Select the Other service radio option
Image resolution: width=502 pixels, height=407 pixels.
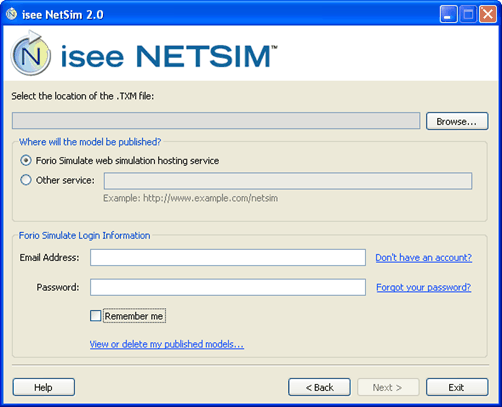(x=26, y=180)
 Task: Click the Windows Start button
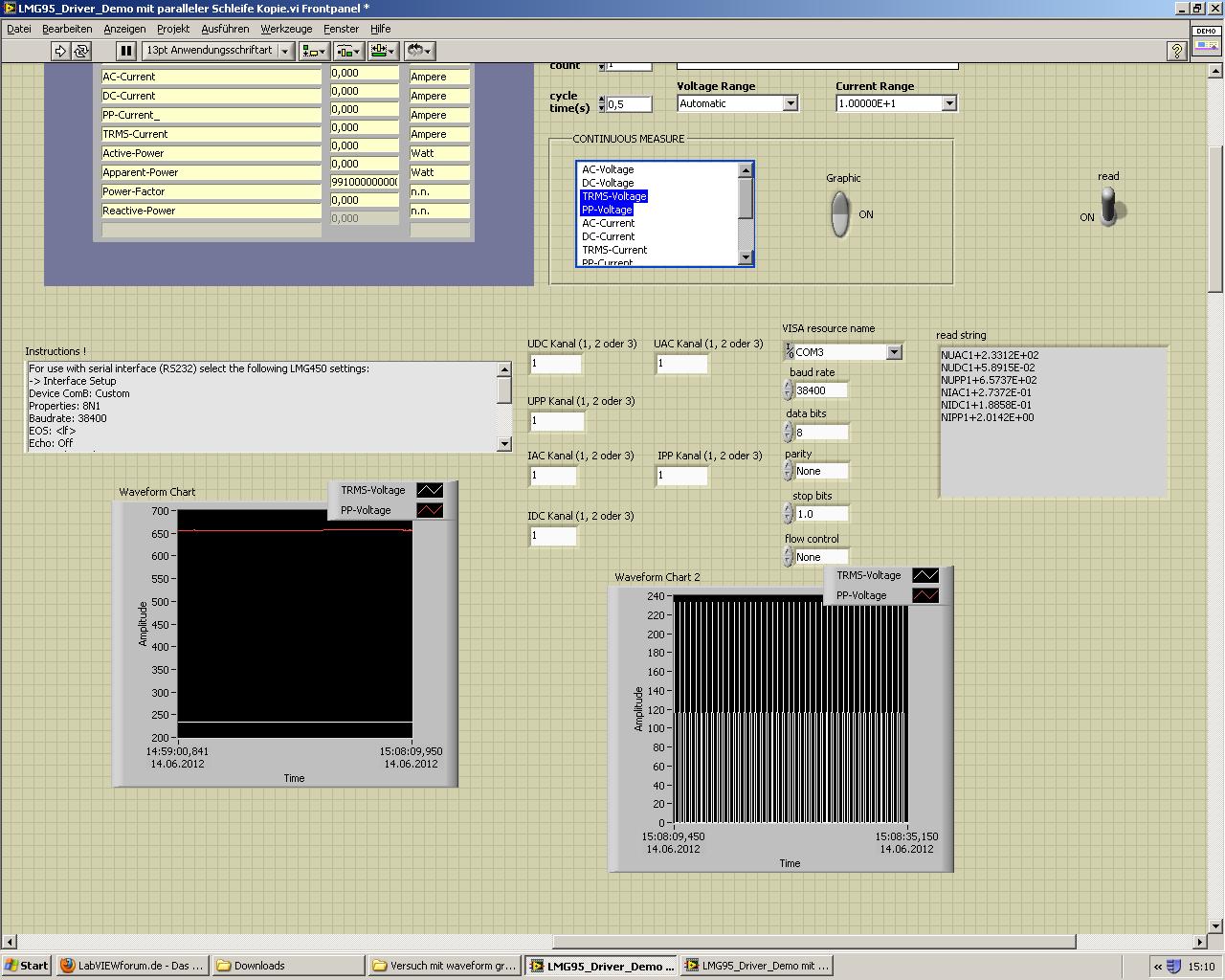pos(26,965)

════════════════════

_Exercise requirements_
Transcribe each entry above exactly, apart from the pictures.

_Result for this task_
Select the Other service radio option
Image resolution: width=502 pixels, height=407 pixels.
(x=26, y=180)
 Task: Click the Windows Start button
pos(26,965)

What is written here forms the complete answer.